Clarifying the near-term anthropogenic warming rate by filtering annual variability using a physics based Green’s function approach
The rate of global surface warming is a crucial observable quantity for tracking progress towards global climate targets. Its near-term evolution is however also strongly influenced by interannual-to-decadal variability, which can hamper detection of the effects of emission mitigation. Hence, process-based approaches are needed that can reduce this variability, by separating interannual fluctuations from forced and longer-term changes.
We present a new such approach, based on Green’s functions that relate fluctuations in global mean surface air temperature (GSAT) to the monthly geographical pattern of sea-surface temperatures. For each month, a contribution to GSAT from internal variability is calculated, and subtracted from the total as a physics based filtering of the total GSAT anomaly relative to 1850-1900.
For near-term warming rates under differing assumptions, we show that our approach can advance separation between the climate responses to low and high emission scenarios by up to a decade.

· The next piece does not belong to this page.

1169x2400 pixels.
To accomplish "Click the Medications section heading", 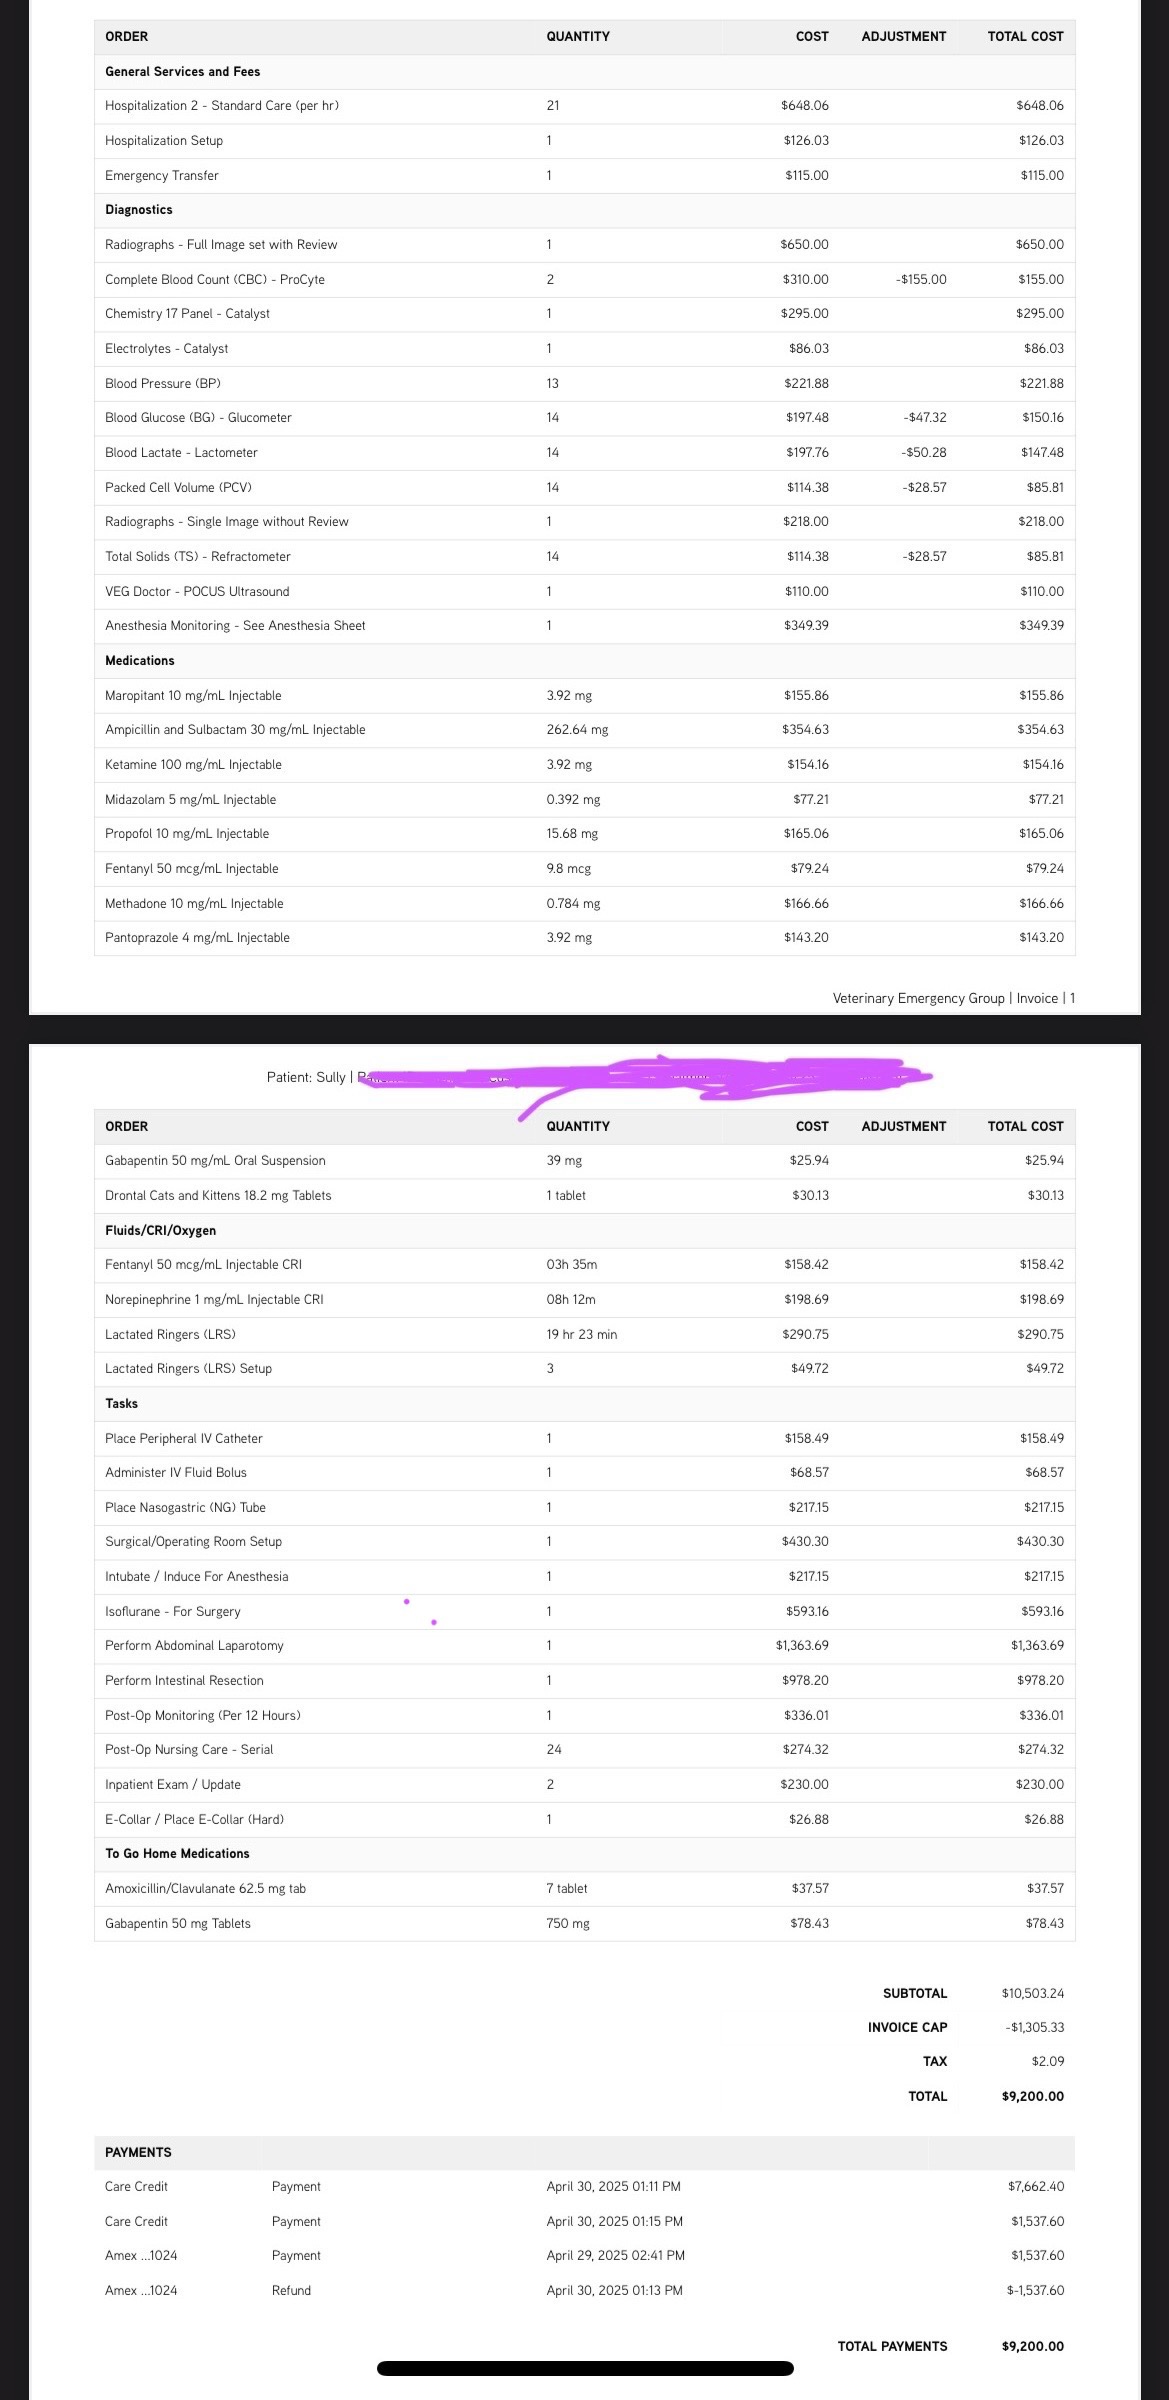I will tap(140, 661).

Our filtering approach reduces the diagnosed rate of surface warming over the most recent decade (2011-2020), which was influenced by the El Nino of 2015-2016, from the observed 0.35 °C per decade in the HadCRUT5 dataset, to 0.24 °C per decade, consistent with the 50-year trend (1971-2020) from the same dataset. Conversely, the rate over the so-called “global warming hiatus” period (2001-2010), which was observed to be only 0.08 °C per decade, strengthens to 0.21 °C per decade using our method.
We suggest that such filtered warming rates could represent a strong addition to the tools used by the climate community to inform policy makers and stakeholder communities, provided an effort is made to develop, improve and validate standardized Green’s functions.